I am trying to apply limma to a TMT-labelled proteomic dataset. I wish to keep the data in non-log transformed format (fold change). I noticed that limma asks for log-transformed data, but I couldn't find the information on why that is and what assumptions it is trying to satisfy by doing that. If I already know that my non-log transformed data is normally distributed, is log transformation necessary? I'd greatly appreciate any insight.
Thank you very much for the helpful advice. This is going to be a naïve question and probably outside the scope of this site, but why would it be impossible for unlogged fold-changes to be normally distributed?
For so many reasons. For one, unlogged values have a strong mean variance relationship (large values have large standard deviations, small values have small standard deviations) contrary to the constant variance assumption. For another, unlogged values have right skew distributions. For another, unlogged changes are nonlinear and asymmetric because doubling is a larger absolute change than halving.

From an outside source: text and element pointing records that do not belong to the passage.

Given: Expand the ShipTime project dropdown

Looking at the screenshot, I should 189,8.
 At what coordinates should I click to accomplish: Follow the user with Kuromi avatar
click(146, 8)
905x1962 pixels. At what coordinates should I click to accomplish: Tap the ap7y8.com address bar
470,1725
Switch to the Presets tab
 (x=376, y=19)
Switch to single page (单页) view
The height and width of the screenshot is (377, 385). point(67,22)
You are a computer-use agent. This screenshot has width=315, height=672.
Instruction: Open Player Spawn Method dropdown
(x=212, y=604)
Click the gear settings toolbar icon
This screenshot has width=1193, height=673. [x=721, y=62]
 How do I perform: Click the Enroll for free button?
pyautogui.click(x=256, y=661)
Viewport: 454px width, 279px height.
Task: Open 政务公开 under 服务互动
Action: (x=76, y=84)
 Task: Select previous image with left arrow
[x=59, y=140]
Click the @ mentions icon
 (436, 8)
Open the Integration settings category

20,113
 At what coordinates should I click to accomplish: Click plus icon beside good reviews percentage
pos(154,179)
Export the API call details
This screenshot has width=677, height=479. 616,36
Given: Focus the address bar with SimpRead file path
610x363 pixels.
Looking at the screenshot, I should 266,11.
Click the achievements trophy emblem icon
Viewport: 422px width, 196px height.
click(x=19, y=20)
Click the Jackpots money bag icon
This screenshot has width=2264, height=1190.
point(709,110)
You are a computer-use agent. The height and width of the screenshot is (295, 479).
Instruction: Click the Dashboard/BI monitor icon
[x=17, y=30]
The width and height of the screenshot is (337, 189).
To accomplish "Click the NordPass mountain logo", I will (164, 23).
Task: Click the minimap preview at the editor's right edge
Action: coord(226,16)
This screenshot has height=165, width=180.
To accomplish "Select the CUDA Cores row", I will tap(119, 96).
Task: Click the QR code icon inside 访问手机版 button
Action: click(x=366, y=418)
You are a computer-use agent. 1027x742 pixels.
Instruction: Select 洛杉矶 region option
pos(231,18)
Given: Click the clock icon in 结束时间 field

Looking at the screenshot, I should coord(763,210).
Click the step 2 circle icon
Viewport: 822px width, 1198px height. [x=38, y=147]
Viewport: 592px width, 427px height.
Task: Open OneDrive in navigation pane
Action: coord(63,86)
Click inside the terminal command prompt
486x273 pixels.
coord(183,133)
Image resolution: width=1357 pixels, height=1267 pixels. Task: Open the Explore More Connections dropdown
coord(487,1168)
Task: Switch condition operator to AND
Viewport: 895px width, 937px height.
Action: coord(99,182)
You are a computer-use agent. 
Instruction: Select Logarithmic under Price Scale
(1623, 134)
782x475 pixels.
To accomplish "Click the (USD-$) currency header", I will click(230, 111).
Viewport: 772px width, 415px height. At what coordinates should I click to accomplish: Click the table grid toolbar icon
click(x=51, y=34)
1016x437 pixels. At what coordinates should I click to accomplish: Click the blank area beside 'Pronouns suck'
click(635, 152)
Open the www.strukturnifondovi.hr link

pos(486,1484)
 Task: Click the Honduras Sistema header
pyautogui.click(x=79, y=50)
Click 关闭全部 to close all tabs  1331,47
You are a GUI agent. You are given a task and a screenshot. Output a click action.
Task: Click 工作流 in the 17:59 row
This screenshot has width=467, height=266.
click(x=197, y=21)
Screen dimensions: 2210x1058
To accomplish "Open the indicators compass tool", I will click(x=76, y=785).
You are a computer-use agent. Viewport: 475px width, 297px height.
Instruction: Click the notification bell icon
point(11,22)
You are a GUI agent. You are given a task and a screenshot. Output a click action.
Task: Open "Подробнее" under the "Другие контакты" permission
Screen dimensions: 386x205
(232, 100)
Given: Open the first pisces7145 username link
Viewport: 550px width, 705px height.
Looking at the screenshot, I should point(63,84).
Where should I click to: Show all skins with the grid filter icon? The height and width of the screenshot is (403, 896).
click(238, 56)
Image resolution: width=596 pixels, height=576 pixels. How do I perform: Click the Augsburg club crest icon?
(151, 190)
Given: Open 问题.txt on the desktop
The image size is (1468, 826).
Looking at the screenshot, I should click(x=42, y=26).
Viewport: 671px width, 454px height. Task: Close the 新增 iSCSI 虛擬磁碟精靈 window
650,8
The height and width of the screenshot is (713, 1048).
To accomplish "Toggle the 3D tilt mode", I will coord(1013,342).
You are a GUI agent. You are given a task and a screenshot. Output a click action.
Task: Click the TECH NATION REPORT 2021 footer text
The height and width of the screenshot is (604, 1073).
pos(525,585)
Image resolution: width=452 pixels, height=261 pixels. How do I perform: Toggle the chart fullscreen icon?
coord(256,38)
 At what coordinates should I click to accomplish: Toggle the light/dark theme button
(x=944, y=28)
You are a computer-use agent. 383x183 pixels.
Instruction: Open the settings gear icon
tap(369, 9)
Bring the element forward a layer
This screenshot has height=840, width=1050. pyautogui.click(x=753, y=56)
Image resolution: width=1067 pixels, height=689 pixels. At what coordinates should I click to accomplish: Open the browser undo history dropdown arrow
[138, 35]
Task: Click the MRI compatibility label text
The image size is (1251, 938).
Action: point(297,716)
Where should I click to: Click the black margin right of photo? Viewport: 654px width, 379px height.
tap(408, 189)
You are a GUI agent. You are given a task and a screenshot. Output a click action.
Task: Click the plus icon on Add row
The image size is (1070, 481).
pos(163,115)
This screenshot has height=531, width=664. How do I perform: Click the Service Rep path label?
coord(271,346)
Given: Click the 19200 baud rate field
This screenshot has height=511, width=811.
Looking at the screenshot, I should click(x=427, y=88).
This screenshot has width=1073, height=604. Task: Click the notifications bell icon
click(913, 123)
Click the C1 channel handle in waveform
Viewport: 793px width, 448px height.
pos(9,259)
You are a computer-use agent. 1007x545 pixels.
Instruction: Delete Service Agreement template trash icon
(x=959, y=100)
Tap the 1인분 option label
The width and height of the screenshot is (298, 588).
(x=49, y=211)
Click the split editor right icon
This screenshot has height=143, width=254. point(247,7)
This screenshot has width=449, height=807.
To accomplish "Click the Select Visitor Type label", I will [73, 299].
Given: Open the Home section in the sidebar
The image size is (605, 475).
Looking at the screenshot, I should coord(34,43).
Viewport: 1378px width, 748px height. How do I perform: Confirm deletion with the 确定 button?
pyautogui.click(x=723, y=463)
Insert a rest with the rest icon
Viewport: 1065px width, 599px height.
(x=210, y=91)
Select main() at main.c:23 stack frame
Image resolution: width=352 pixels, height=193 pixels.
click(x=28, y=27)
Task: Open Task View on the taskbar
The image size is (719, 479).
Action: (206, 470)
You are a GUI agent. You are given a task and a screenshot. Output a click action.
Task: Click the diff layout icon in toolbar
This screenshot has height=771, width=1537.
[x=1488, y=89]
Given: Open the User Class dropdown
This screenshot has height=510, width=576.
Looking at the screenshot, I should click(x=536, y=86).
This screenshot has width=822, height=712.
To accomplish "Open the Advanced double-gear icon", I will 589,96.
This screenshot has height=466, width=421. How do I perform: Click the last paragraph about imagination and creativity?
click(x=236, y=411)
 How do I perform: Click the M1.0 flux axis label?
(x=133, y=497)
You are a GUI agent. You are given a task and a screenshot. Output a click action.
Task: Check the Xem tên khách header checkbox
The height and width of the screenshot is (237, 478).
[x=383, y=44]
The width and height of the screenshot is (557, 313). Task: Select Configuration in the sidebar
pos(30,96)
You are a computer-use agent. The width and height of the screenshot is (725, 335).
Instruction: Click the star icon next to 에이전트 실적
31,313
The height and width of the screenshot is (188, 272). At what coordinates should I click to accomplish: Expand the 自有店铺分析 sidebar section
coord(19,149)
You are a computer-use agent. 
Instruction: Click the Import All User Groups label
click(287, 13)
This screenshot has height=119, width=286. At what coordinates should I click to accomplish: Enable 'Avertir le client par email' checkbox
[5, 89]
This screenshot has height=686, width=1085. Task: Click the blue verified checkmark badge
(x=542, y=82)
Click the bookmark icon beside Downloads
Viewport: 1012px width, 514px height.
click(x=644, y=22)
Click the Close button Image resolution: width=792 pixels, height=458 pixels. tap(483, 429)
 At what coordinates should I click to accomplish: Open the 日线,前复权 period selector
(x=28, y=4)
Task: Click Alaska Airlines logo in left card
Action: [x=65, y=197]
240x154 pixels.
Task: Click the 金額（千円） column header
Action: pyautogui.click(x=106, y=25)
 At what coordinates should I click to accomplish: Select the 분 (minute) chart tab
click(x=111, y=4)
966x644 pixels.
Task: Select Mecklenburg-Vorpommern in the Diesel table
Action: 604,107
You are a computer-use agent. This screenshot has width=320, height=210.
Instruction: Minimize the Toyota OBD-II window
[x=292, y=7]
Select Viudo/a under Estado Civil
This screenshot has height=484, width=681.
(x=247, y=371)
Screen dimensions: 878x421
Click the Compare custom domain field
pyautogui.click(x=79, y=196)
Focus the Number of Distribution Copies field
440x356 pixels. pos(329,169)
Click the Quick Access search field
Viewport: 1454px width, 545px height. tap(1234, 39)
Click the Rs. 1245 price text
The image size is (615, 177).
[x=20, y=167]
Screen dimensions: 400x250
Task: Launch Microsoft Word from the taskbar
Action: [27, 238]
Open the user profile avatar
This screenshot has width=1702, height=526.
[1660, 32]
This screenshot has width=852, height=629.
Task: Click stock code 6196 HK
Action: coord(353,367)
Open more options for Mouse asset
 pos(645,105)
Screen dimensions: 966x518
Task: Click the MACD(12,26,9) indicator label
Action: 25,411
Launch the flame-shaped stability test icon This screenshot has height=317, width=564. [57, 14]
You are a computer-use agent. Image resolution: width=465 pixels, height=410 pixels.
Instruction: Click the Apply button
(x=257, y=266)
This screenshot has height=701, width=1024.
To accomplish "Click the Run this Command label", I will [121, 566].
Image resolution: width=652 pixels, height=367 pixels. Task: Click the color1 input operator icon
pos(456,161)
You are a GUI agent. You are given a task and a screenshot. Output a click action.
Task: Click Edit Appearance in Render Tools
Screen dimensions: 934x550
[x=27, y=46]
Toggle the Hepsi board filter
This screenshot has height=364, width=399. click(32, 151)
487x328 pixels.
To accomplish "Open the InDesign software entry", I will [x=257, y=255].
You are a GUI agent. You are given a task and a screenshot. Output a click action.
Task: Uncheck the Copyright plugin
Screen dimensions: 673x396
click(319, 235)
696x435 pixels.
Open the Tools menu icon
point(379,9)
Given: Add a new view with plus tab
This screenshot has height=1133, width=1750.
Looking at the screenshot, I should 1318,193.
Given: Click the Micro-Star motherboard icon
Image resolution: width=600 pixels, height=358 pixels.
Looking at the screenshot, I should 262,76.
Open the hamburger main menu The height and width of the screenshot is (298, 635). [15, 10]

This is a rule across all of science, whenever we measure concentration quantities that vary by orders of magnitude. Why for example is acidity measured by pH instead of by unlogged hydrogen concentration?
Why do you wish to keep the data non-log transformed anyway? How could that be an advantage? And why are your raw data fold-changes instead of the usual mass spec intensities?
Thank you very much for the thorough explanation.
When you say "value" here, you are referring to fold change values of intensities and not raw mass spec intensities in general, right? It is clear to me why paired fold changes (e.g., if treated = t1, t2 and control = c1, c2, fold change1 = t1/c1, fold change2 = t2/c2) wouldn't be normally distributed. I shouldn't have phrased it as fold change for my case. In my experiment, intensities across samples/columns (e.g., n=10) are divided by constants (e.g., n=10) that represent the relative abundance of the original sample input. Other times, sample intensities are divided row-wise by row mean intensity or mean intensity of controls (e.g., t1/mean(ctrls) or t1/rowmean, etc). When I have multiple experiments joined by a bridge channel, I would row-wise divide the intensity of all samples by that of the bridge channel. In these cases, I am expecting that the distribution wouldn't change. I'm also assuming that mass spec TMT intensities approximately follow Gaussian distribution. Please correct me if I am mistaken. In such cases, would you say that I can log transform the data and use limma?
I really appreciate your comments. A bunch of us in the lab have had lively discussions because of them, so thank you.
No, I very much mean raw mass spec intensities as well as fold-changes. Raw mass spec intensities cannot possibly be normally distributed.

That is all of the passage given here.